▶ [TASK]: Starting at the line that contains "You are a computer-use agent.", copy every line word for word through the end of the items. Leave the pictures out.

▶ [RECORDS FOR PROCESSING]:
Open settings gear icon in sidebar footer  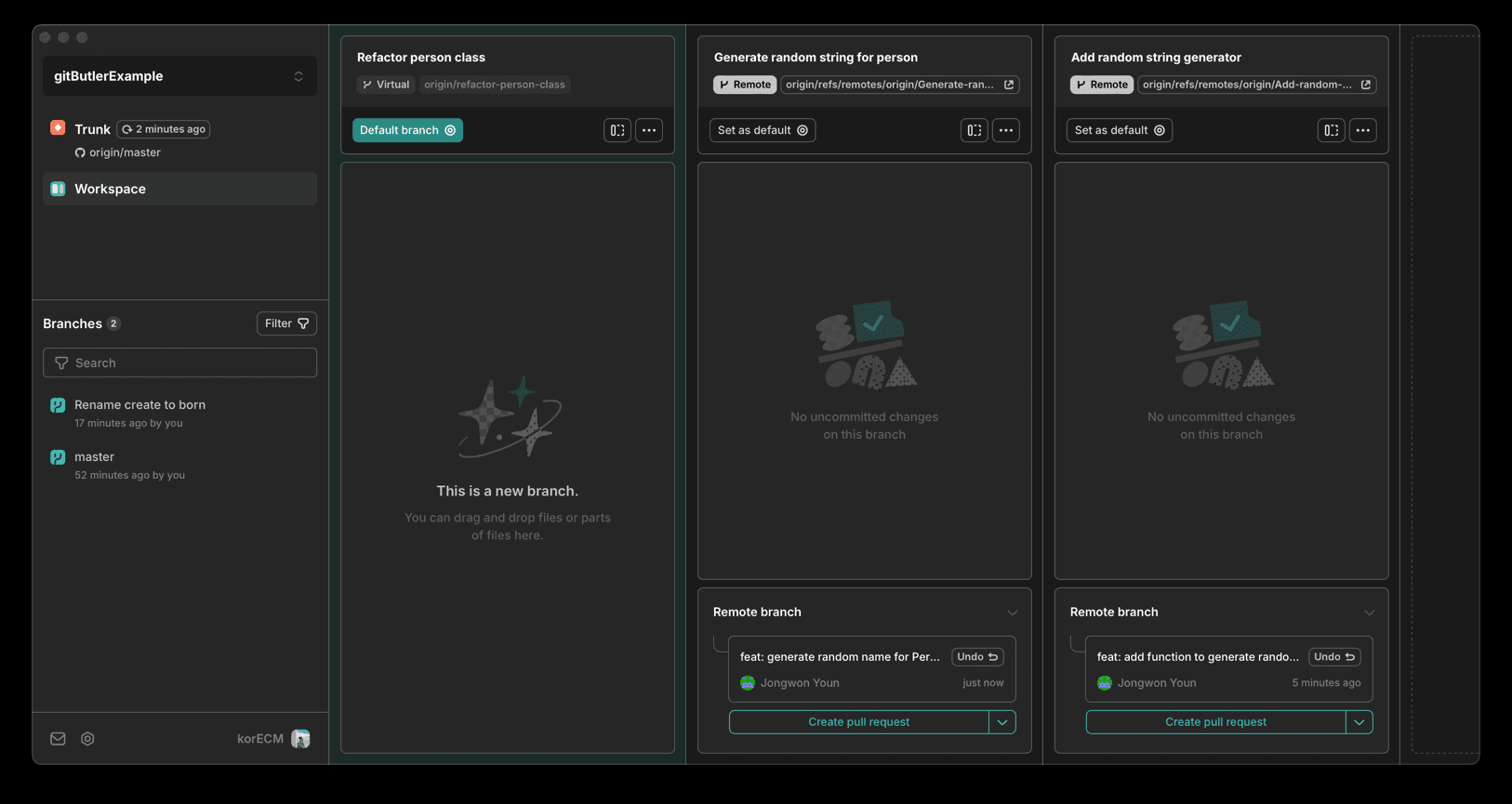87,739
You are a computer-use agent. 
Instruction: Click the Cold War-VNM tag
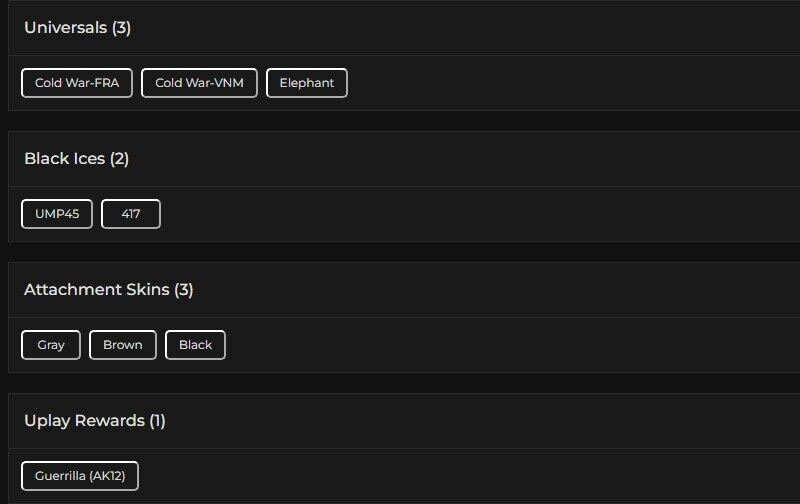point(199,83)
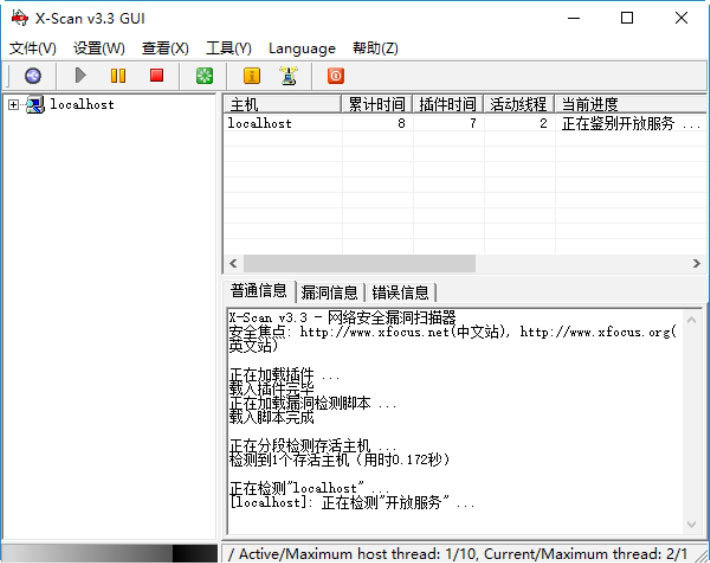Switch to the 漏洞信息 tab
Screen dimensions: 710x563
pos(329,292)
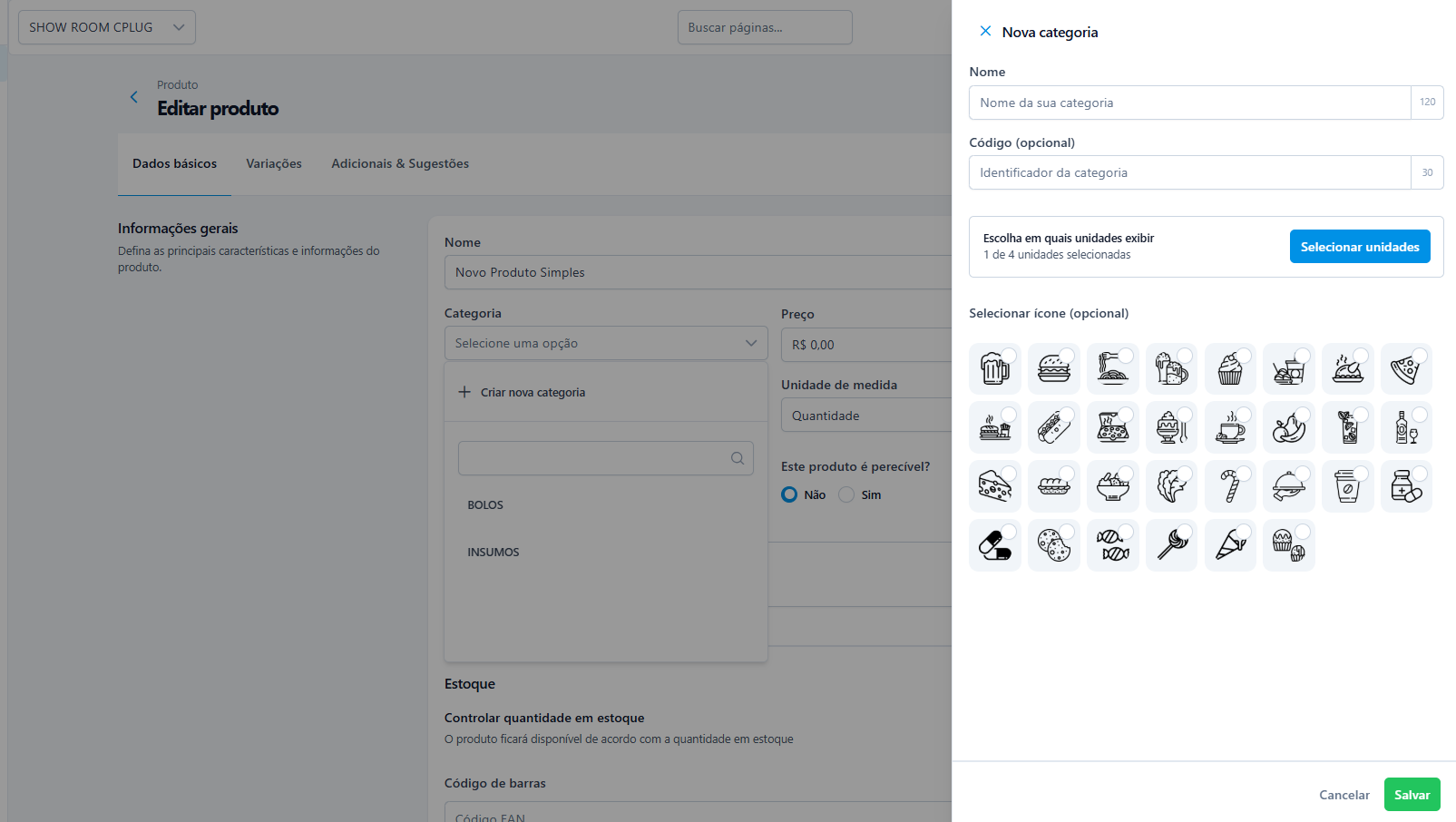Click the green Salvar button
Viewport: 1456px width, 822px height.
(1412, 795)
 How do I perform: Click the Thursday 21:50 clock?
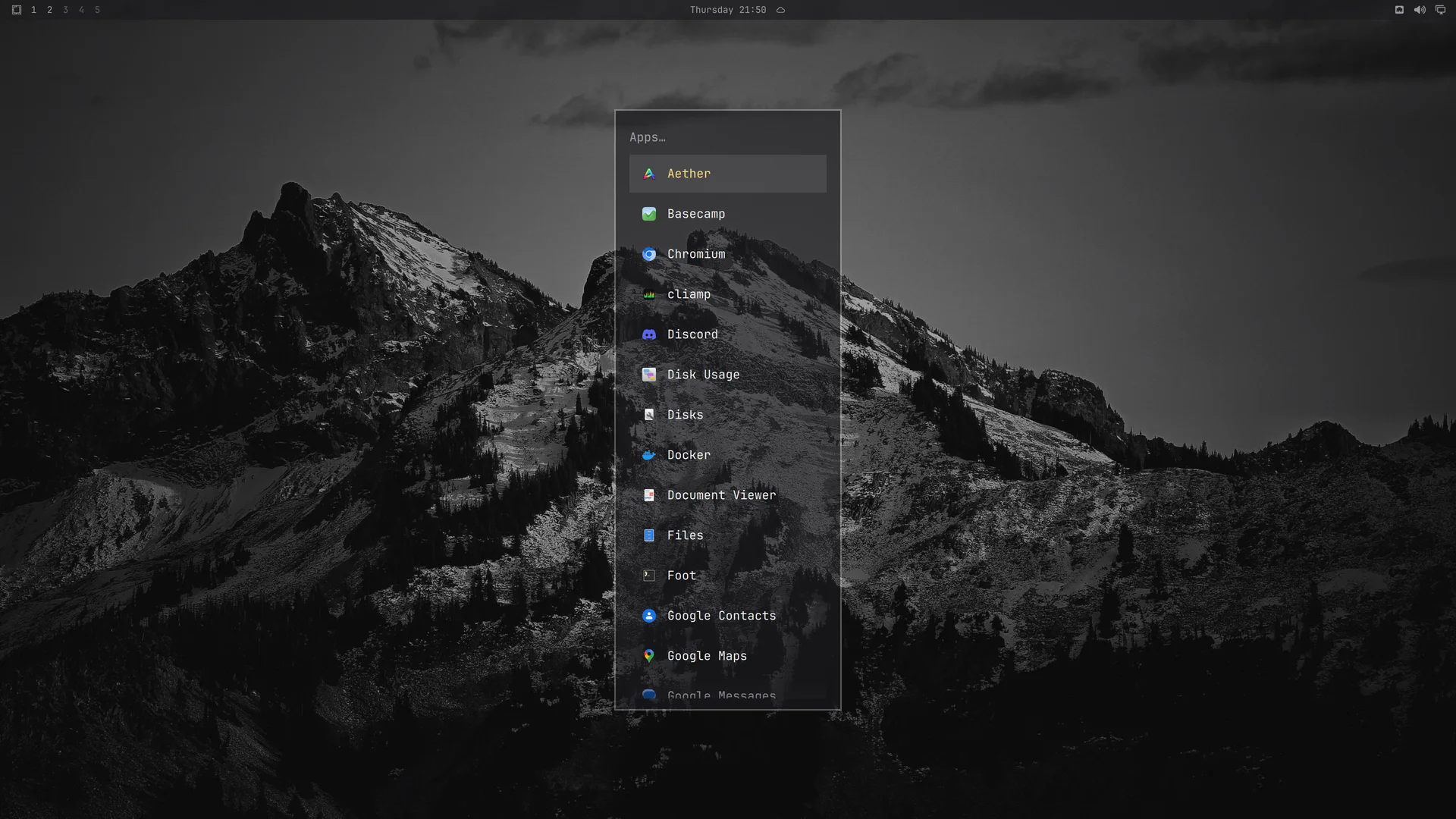728,10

▶ [RESULT OF THIS TASK]:
You are a computer-use agent. 
Instruction: Click the Cold War-VNM tag
point(199,83)
Switch to the 漏洞信息 tab
Screen dimensions: 710x563
pos(329,292)
Click the green Salvar button
Viewport: 1456px width, 822px height.
(1412, 795)
 How do I perform: Click the Thursday 21:50 clock?
728,10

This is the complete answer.